PASSAGE SHOWN

Legendary actress Elizabeth Taylor, whose violet eyes, tumultuous love life and passion for diamonds became a byword for Hollywood glamour, died on Wednesday at age 79.
The star of "Cleopatra" and "Who's Afraid of Virginia Woolf?" died at Cedars-Sinai Medical Center in Los Angeles surrounded by her four children after a long battle with congestive heart failure, her spokesperson said. She had been hospitalized six weeks ago.
In a career spanning seven decades, Taylor first gained fame in 1944's "National Velvet" at age 12 and was nominated for five Oscars. She won the best actress award for "Butterfield 8" (1960) and "Who's Afraid of Virginia Woolf?" (1966) with actor Richard Burton, whom she would marry twice.
But Taylor's eight marriages, health problems, prescription medication addiction and ballooning weight often overshadowed her career and her fund-raising efforts for AIDS research. Her death triggered an outpouring of tributes. "My mother was an extraordinary woman who lived life to the fullest, with great passion, humour, and love," Taylor's son Michael Wilding said. "We have just lost a Hollywood giant. More importantly we have lost an incredible human being," British singer Elton John said in a statement.

MATERIAL SUPPLIED
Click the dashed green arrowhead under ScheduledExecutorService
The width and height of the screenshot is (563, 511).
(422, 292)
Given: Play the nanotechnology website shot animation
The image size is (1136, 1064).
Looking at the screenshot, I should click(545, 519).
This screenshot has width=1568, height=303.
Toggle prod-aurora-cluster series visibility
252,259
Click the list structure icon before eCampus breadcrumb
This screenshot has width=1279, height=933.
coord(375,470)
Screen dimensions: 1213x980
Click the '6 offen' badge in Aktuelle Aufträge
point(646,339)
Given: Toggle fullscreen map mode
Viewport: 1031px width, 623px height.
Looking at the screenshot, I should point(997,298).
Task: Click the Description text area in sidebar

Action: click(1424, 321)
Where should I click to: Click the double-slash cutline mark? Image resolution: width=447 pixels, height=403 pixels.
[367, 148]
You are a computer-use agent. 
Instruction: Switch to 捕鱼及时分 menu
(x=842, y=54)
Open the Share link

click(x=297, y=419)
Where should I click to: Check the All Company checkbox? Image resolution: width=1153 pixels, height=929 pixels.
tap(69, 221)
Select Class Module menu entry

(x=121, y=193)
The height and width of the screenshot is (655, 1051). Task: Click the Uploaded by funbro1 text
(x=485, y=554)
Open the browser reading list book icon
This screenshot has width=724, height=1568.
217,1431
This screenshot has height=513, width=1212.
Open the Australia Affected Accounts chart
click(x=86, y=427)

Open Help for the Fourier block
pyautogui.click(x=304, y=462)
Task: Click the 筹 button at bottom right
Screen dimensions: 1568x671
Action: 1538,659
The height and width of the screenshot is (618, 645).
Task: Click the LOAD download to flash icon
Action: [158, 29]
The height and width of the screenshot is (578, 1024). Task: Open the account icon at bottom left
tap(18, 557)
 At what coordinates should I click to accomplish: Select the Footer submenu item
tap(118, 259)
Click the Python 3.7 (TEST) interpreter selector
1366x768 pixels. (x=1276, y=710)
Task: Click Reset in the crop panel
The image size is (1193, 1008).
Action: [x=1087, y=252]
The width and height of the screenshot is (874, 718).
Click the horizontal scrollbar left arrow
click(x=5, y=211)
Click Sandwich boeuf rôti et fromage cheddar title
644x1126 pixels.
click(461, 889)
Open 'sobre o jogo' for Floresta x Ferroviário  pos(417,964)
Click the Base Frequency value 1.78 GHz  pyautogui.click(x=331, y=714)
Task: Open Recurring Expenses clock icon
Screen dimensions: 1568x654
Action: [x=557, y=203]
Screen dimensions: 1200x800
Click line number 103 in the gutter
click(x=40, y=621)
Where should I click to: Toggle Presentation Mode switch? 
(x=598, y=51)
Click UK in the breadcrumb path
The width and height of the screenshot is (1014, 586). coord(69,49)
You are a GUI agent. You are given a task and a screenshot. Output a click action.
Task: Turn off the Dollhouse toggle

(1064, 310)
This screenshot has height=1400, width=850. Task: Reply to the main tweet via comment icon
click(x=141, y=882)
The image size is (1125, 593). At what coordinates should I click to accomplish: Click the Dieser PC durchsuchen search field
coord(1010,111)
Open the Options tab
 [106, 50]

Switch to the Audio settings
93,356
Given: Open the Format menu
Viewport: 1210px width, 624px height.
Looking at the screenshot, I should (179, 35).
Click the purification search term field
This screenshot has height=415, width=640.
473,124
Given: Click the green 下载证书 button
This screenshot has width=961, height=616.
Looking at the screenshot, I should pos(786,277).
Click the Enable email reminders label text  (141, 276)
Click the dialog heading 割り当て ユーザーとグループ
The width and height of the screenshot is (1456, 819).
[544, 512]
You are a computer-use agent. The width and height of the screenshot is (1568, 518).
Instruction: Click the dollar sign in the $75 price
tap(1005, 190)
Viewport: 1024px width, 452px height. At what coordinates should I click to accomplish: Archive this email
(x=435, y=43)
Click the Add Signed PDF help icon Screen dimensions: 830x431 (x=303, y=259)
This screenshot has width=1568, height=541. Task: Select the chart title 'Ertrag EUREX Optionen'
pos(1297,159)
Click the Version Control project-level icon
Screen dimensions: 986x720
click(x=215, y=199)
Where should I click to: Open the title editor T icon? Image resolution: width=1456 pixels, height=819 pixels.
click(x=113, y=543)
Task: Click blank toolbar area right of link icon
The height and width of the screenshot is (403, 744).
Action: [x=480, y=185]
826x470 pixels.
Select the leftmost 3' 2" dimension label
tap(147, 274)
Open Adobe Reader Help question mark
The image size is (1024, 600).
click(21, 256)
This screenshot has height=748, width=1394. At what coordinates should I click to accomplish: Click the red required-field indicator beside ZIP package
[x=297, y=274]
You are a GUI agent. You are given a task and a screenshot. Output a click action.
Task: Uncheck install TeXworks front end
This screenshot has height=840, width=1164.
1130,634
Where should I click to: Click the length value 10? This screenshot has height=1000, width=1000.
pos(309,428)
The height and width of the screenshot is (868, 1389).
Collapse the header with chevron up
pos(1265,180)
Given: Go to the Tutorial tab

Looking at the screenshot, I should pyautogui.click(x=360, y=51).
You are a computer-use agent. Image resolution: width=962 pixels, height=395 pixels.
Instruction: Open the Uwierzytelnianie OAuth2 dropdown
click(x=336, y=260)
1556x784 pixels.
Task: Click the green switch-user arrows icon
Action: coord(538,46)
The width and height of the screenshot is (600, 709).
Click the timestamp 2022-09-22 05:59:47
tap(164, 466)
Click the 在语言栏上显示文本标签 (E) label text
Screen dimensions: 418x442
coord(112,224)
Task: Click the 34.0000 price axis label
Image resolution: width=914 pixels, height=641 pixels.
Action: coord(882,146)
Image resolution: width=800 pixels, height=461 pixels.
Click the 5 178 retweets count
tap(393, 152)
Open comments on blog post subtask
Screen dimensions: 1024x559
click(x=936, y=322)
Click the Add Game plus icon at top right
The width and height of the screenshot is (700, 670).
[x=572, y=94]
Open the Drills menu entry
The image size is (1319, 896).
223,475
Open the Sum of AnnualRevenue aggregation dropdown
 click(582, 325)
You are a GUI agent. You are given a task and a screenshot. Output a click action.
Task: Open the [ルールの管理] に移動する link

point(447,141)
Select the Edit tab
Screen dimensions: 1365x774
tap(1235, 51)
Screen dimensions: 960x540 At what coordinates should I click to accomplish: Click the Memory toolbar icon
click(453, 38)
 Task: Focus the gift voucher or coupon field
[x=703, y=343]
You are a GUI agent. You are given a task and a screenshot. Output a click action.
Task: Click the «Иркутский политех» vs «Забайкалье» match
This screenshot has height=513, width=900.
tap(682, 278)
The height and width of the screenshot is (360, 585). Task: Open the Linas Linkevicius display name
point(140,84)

EXERCISE DETAILS
Continue the article on Elizabeth Taylor's death from where it stops.

EXERCISE ANSWER
Taylor was born on February 27, 1932, in London to American parents. She moved to the United States as a child and soon after her 10th birthday landed the lead in 1942 film "Lassie Come Home," followed by her turn as a young girl who tames the fury of a wild horse in "National Velvet." She confirmed her star power in 1958 in Tennessee Williams' "Cat on a Hot Tin Roof" and cemented her reputation as among the greatest actresses of her generation playing a foul-mouthed alcoholic in "Who's Afraid of Virginia Woolf?"
Glamorous Hollywood life
But Taylor's fame went far beyond her screen life. After marriages to hotel magnate Conrad Hilton, British actor Michael Wilding and film producer Mike Todd in 1958, she found herself in a scandalous 1950s love triangle with singer Eddie Fisher and his wife actress Debbie Reynolds, before marrying Fisher.
While filming the lavish "Cleopatra" in Rome in 1961, she started a torrid affair with her married co-star Burton. The pair first wed in 1964 and Burton lavished her with furs and diamonds, including a $1 million pear-shaped jewel. Her last movie was the 1994 live action comedy "The Flintstones" but she was still making appearances at charity events before being hospitalized in February.
As she grew older, the actress began drinking heavily and grew addicted to prescription drugs. Her weight ballooned and in 1983 she entered the Betty Ford Centre in California for treatment. In the last few years, the once legendary beauty took to using a wheelchair in public to cope with crippling back pain. She was first diagnosed with congestive heart failure in 2004. She also had three hip replacement operations, a benign brain tumour, skin cancer, pneumonia and heart surgery.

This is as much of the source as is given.